Bueno, modestia aparte, en realidad las probé todas.
En principio, yo firmo tanto con mi nombre como con seudónimo, pero justamente el que uso no oculta nada, porque es solo la contracción de mi nombre y apellidos. Si firmé de adolescente artículos contra la dictadura, ¿a quién se le ocurre que puede asustarme un pasquín mentiroso? Eso sí, es curioso que hable de seudónimos alguien como María, que toda su vida firmó con uno y cuya respuesta apareció ahora directamente sin firma…
Sobre la polémica que menciona (¡de 2024!), cité pruebas de todo lo que escribí. Y voy a reiterarle algunas a María, así refresco su memoria: efectivamente, el embajador uruguayo la ayudó en su momento a regresar a Israel, cuando un año antes le habían prohibido regresar desde Jordania debido a su conocida propaganda proterrorista y su odio al país. En un mensaje suyo —podemos citar o reproducir textualmente muchos, si quiere—, que circuló ampliamente años después —no había que ser 007 para verlo—, María le agradece al embajador en Israel haber recibido en su domicilio “4 paquetes de Tel Aviv, que contienen la mayoría del material que te había dejado y que tan gentilmente me enviaste”. Y más adelante le pregunta si no quedó “el mapa del West Bank… porque realmente lo preciso para mi presentación”. Espero haberle refrescado la memoria, doña María. Si quiere, puedo enviarle o publicar los emails completos por fecha.

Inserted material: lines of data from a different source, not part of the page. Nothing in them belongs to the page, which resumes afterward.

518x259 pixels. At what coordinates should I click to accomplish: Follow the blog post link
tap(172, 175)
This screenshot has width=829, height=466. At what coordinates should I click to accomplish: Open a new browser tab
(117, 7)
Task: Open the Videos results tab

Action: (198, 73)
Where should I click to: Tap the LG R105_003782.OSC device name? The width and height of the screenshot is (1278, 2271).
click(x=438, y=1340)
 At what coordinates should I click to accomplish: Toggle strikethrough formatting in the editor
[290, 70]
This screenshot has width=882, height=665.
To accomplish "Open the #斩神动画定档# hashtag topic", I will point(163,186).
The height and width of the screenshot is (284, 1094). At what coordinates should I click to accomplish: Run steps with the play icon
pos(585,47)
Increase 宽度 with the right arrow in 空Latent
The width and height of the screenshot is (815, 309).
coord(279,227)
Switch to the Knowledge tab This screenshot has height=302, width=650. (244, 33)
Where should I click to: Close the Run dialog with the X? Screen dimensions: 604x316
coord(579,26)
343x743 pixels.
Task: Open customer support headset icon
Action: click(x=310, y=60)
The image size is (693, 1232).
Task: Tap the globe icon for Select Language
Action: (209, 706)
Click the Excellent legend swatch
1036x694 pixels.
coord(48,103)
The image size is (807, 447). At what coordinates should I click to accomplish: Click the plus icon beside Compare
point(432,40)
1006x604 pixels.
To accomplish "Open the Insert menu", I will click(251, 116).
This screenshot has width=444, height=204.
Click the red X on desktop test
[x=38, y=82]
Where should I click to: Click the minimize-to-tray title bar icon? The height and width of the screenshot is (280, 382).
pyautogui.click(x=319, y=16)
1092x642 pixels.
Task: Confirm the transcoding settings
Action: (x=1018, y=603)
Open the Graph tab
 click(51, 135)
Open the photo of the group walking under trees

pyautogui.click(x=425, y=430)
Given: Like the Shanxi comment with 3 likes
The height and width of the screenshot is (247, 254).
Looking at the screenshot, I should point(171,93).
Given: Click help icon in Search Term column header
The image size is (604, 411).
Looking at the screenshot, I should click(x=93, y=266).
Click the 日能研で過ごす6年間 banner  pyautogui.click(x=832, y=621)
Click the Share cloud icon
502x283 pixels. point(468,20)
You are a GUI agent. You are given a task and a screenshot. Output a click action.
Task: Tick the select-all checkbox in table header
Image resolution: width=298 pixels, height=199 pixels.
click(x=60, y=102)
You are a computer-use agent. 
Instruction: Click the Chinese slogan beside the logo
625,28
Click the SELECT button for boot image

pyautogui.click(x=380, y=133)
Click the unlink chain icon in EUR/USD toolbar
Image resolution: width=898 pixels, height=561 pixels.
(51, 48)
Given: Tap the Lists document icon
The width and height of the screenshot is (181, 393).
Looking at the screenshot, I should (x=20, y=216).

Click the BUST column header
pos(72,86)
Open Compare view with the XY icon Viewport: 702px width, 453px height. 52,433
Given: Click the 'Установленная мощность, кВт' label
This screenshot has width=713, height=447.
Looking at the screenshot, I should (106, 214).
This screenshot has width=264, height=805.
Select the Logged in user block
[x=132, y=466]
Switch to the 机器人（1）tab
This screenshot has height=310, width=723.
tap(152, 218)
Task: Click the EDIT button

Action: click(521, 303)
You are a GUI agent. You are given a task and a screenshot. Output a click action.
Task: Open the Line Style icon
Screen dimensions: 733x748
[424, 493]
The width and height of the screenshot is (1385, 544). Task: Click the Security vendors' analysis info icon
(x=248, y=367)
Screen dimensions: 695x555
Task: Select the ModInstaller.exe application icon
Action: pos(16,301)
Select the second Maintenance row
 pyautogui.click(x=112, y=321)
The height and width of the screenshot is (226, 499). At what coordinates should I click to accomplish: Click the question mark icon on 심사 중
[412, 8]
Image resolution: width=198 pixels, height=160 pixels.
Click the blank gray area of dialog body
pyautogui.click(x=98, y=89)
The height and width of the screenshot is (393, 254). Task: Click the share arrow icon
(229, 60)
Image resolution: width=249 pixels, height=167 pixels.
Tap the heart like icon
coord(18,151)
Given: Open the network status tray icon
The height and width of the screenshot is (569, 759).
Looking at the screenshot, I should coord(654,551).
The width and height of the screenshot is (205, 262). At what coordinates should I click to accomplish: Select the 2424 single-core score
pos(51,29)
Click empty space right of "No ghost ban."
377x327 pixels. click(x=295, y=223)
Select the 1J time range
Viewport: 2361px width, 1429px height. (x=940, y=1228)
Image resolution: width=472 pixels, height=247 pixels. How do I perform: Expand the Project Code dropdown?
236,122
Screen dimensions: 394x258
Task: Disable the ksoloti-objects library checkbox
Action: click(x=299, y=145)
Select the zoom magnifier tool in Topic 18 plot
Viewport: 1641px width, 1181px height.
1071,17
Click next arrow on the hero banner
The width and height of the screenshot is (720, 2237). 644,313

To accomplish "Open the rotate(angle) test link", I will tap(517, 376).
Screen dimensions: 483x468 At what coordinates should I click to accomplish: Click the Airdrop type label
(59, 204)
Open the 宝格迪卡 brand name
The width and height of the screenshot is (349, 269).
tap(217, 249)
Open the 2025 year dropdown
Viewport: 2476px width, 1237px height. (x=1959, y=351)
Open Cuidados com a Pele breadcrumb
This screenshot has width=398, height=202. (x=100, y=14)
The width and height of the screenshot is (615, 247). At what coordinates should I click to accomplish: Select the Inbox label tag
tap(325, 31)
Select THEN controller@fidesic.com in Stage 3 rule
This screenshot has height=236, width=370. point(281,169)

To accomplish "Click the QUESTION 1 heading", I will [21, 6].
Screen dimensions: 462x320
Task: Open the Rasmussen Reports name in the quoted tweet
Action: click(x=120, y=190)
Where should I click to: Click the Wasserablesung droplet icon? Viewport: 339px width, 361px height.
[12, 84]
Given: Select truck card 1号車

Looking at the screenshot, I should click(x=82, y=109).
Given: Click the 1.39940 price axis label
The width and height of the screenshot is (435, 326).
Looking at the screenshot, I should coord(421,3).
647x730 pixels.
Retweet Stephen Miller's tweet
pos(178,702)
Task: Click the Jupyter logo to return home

Sobre el sionismo, dada la confusión tremenda —o mala voluntad— de Brecha, definámoslo: es el movimiento político que luchó por la autodeterminación del pueblo judío en su tierra histórica como respuesta al antisemitismo. No es de derecha, centro o izquierda, ni define fronteras. Y si no existe un Estado árabe-palestino al lado de Israel —que nunca existió en la historia— es porque en 1948 los árabes rechazaron la partición votada en la ONU, guiados por el Mufti de Jerusalem, aliado de Hitler en la II Guerra Mundial. Puede verse fácilmente en la red.
Atacar al sionismo es atacar la legitimidad del Estado de Israel y no la política de determinado gobierno. La aclaración del significado del concepto, algo elemental, es hoy necesaria, y Brecha —igual que los nazis— lo sabe, porque se intenta hacer que el vocablo sionismo signifique la maldad absoluta, tal como se ha querido hacer a lo largo de la historia con el término judío. Pero, tal como dijo Martin Luther King Jr., “cuando alguien te diga que solo es antisionista te miente, en realidad es un simple antisemita”.